In the Glendale Union High School District, every student qualified to march on graduation night. Likewise in Deer Valley, where just 23 of 1,950 seniors failed to pass all three portions of the AIMS test but graduated nonetheless because they accumulated sufficient "bonus points" in their core classes.

The news was nearly as good elsewhere. In the Phoenix Union High School District, where many educators feared the AIMS failure rate would be devastatingly high, just 32 students - less than 1 percent of the senior class - did not graduate for having failed the test.

Statewide, educators peg the failure rate at 2 percent of the 2006 class, the first cadre of high school seniors whose matriculation depended on the test results. That is less than half of the failure rate predicted in a best-case scenario just a few months ago. On campuses throughout the state, the sense of relief was palpable.

Yes, but . . . still.

Still, there are students who could not make it over the bar. It is one thing to argue academically about the inevitability of trade-offs, about the mathematical certainty that because we have established a set of standards, some percentage of students will fail to meet them, no matter what. We knew it would come to that for some.

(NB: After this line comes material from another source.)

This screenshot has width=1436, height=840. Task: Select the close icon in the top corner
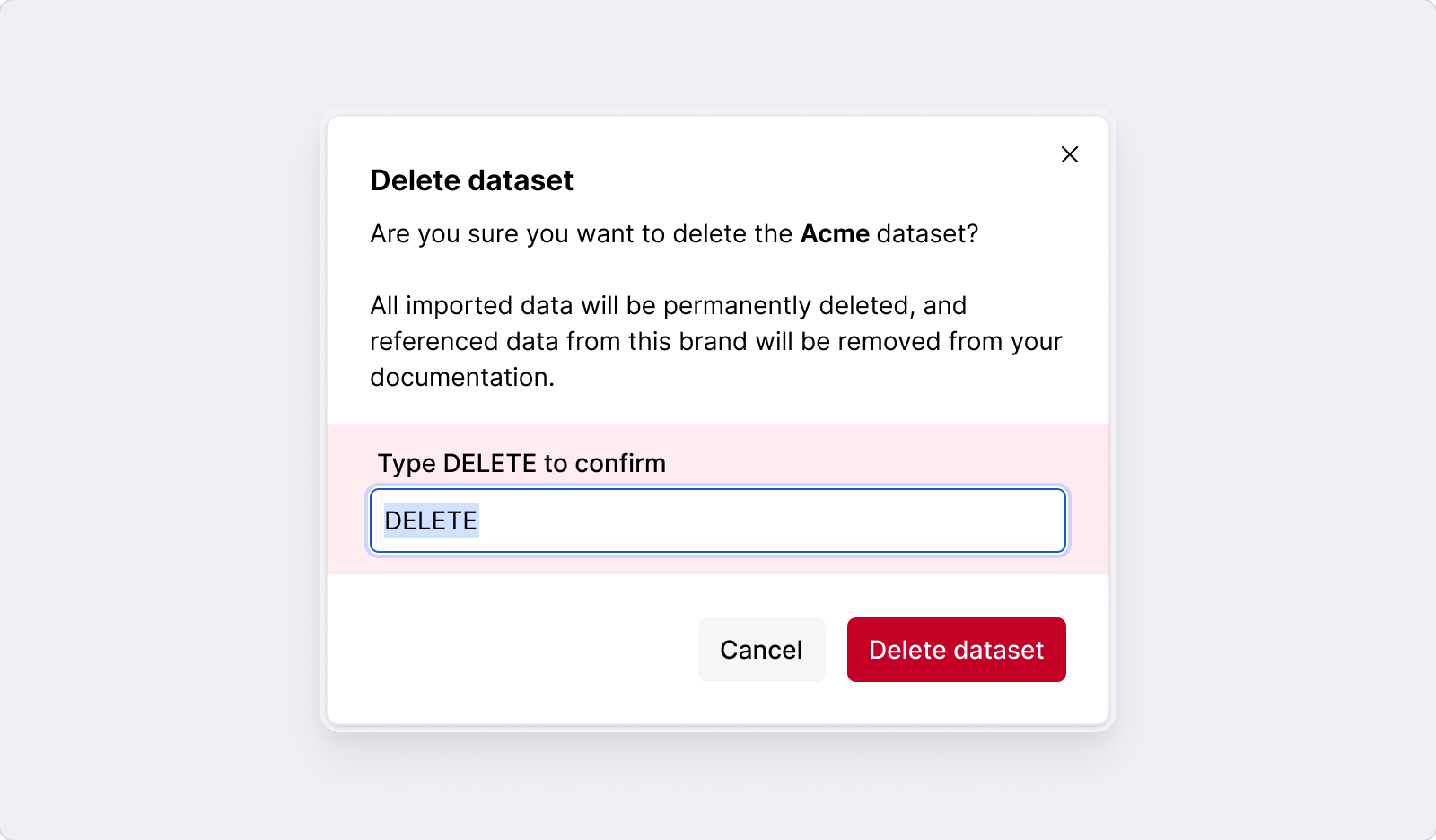point(1069,154)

It is another matter entirely to be that senior. To open that fateful envelope holding the stark, sorry evidence that whatever effort you put into the test, it wasn't enough to make the grade. For those students and their families, that is pure heartbreak. There is no other way to say it.
Difficult as it may be, those students must keep faith in themselves.

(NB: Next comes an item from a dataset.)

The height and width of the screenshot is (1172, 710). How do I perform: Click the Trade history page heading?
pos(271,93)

"We have not given up on anybody," says Arizona Superintendent of Public Instruction Tom Horne. Even after graduation, those students will have more opportunities to pass the test. They must try.

The march has been long - 10 years, plus - to this fateful first year linking high school diplomas and passage of AIMS. And, of course, arguments over its legitimacy continue.

A Maricopa County Superior Court judge refused to suspend the test results as a graduation requirement. But Judge Kenneth Fields reserved the possibility that he might do so retroactively following another hearing, now set for July.

But attitudes about the test are changing. Arizona State University's Education Policy Studies Laboratory - no champion of "high-stakes" testing - recently released survey results showing that support for the test is on the advance, especially among Hispanic families.

Given that English-language learners constitute a substantial proportion of students failing the exam, the growing support of the test among Hispanics is a powerful statement on behalf of measurable standards.

There seems little doubt that a primary goal of AIMS is being met. Students are working harder because of it.

Justin Benson, an 18-year-old senior at Mesa Westwood High, is no fan of the test. But when he saw that he had earned enough points to pass the math section, the reaction he expressed to Republic reporter Anne Ryman surely warmed the hearts of AIMS advocates everywhere:

"I had my doubts," he said, "but then again I studied really hard."